N°16

6.2K 360 797
                                    

Centre-ville de Yokohama. 20h45.

Dazai Osamu sifflotait dans les rues animées de la ville, appréciant la brise singulière de ce début d'automne. La journée avait été rude. Passée entre la formation continue d'Atsushi, le bruit des paquets de bonbons froissés de Ranpo et les piaillements d'excitation de Naomi au moindre mouvement de Tanizaki, Dazai été épuisé.

La foule autour de lui paraissait bien moins bruyante que les bureaux de l'Agence. Il ne sortait que rarement en centre-ville depuis qu'il avait quitté la Mafia. Avant, il avait l'habitude de venir ici avec Odasaku et Ango pour se changer les idées, ou encore Chûya, lors de certaines missions. Le souvenir de ces instants lui pinça le cœur autant qu'il le lui réchauffa. Il était douloureux d'y repenser, pour autant c'était une vie dont il ne voudrait jamais se débarrasser.

Mais malgré cette ambiance douce et agréable, Dazai ne se sentait pas complètement à l'aise. Une présence lui pesait dans le dos. Il en était persuadé, ses sens de mafieux étaient en alerte mais il continua de marcher, attendant le moment propice pour lancer l'attaque. Qui que ce soit son futur assaillant, il ne le laisserait pas porter le premier coup.

Il se rendit intentionnellement dans une ruelle sombre et éloignée, afin d'épargner le futur spectacle aux locaux encore en promenade dans les environs. Il avança suffisamment pour que le bruit ambiant de la ville ne soit plus qu'un son étouffé, mais ne manqua pas d'entendre le claquement des talons qui traînait derrière lui. Sûrement une femme.

Las de marcher et considérant s'être assez éloigné, Dazai se retourna vivement, non sans manquer de dégainer le revolver qui traîner dans la poche de sa veste au passage. Il savait que l'Agence avait une politique anti-arme à feu mais ce dernier n'était là que pour assurer la sécurité du détective. Par respect pour Fukuzawa et les principes d'Odasaku, Dazai ne s'en servait plus pour tuer, mais blesser et seulement dans le cas où c'était nécessaire pour sa survie, ou celle de ses camarades.

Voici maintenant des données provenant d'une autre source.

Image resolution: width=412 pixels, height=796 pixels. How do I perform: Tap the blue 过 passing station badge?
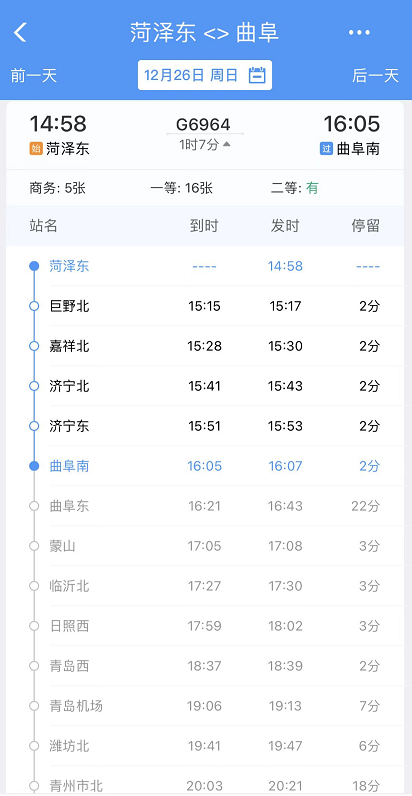(326, 149)
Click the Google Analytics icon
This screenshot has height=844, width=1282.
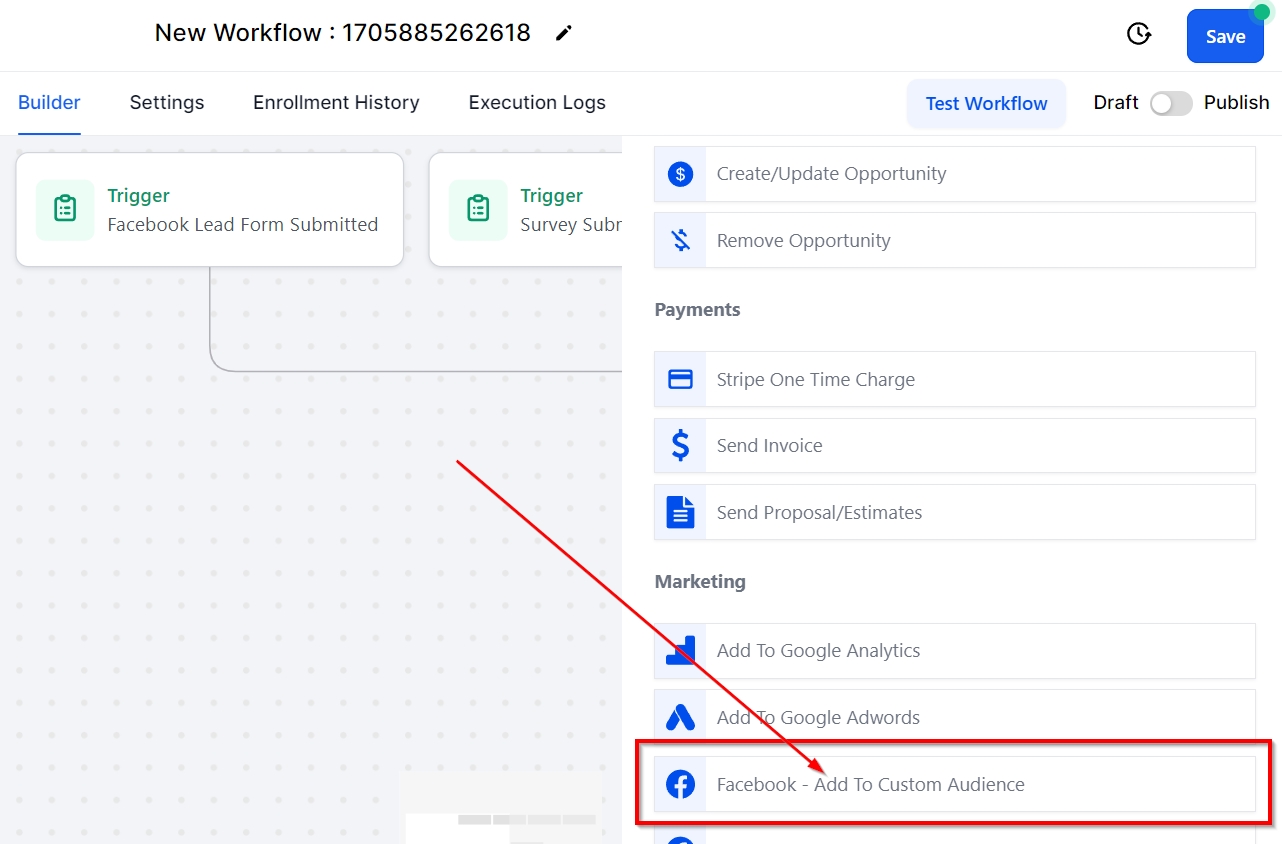click(x=680, y=651)
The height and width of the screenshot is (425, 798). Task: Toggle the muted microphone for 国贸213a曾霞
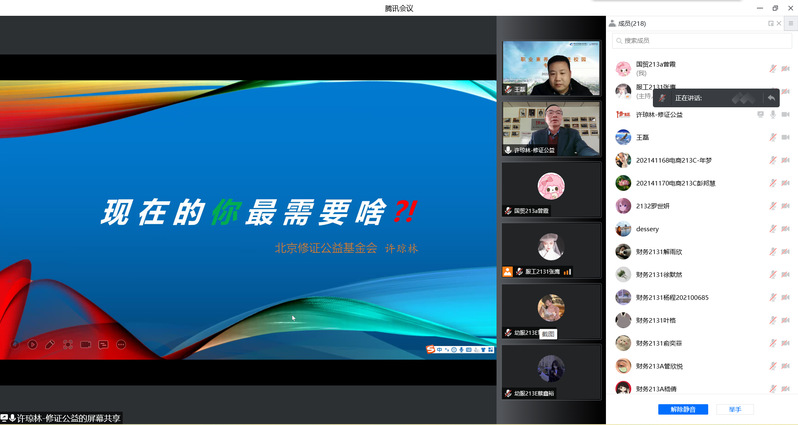coord(772,68)
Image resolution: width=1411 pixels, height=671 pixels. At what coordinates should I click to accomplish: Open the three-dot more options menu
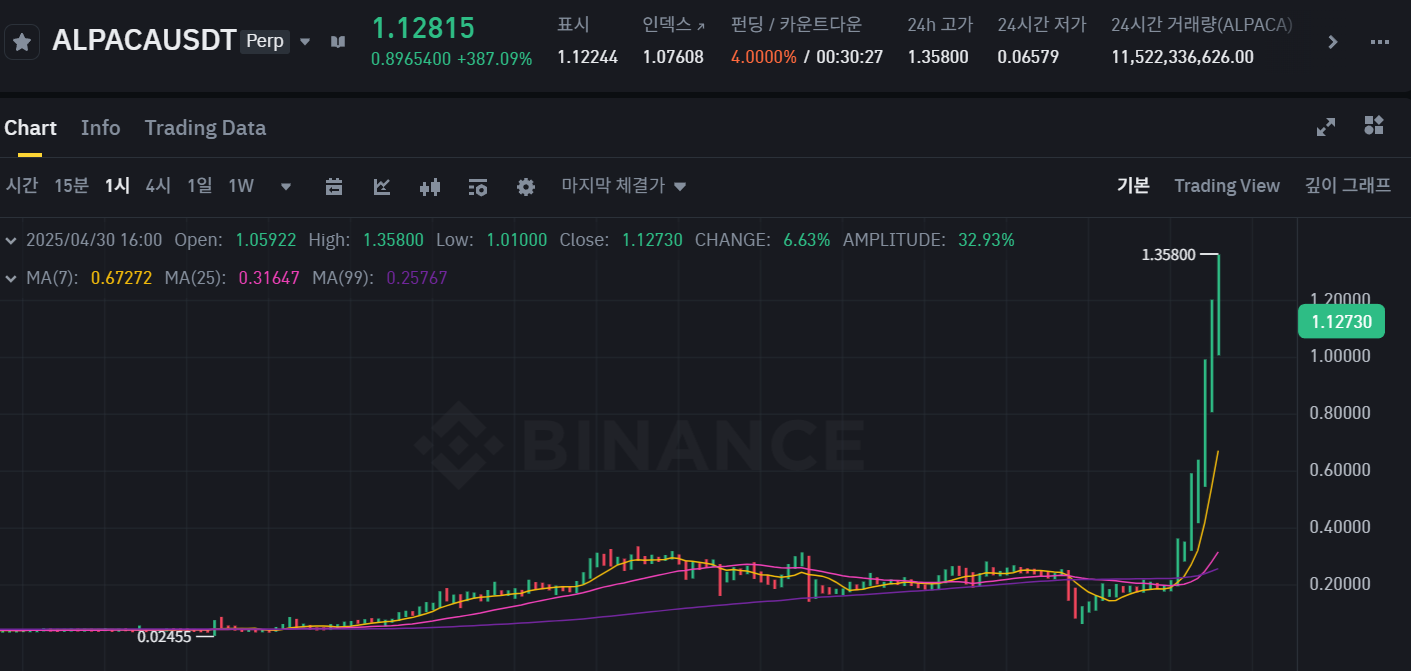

Il s'attendait à tomber sur le visage froid et calculateur d'une femme assez sûre d'elle pour suivre un inconnu au milieu d'une ruelle étroite et délabrée. Mais, au contraire, c'est une expression tendue et légèrement apeurée qu'il découvrit. L'étrangère avait une peau lisse et sans défaut, des yeux grands et sombres, et des cheveux blonds cendrés. Elle était sûrement européenne. Allemande ou peut-être Française.

Il s'apaisa.

- Je peux vous aider ? demanda-t-il.

- Non. Enfin, je ... Veuillez m'excuser, c'est juste que ... Je vous ai pris pour quelqu'un d'autre. Je suis désolée.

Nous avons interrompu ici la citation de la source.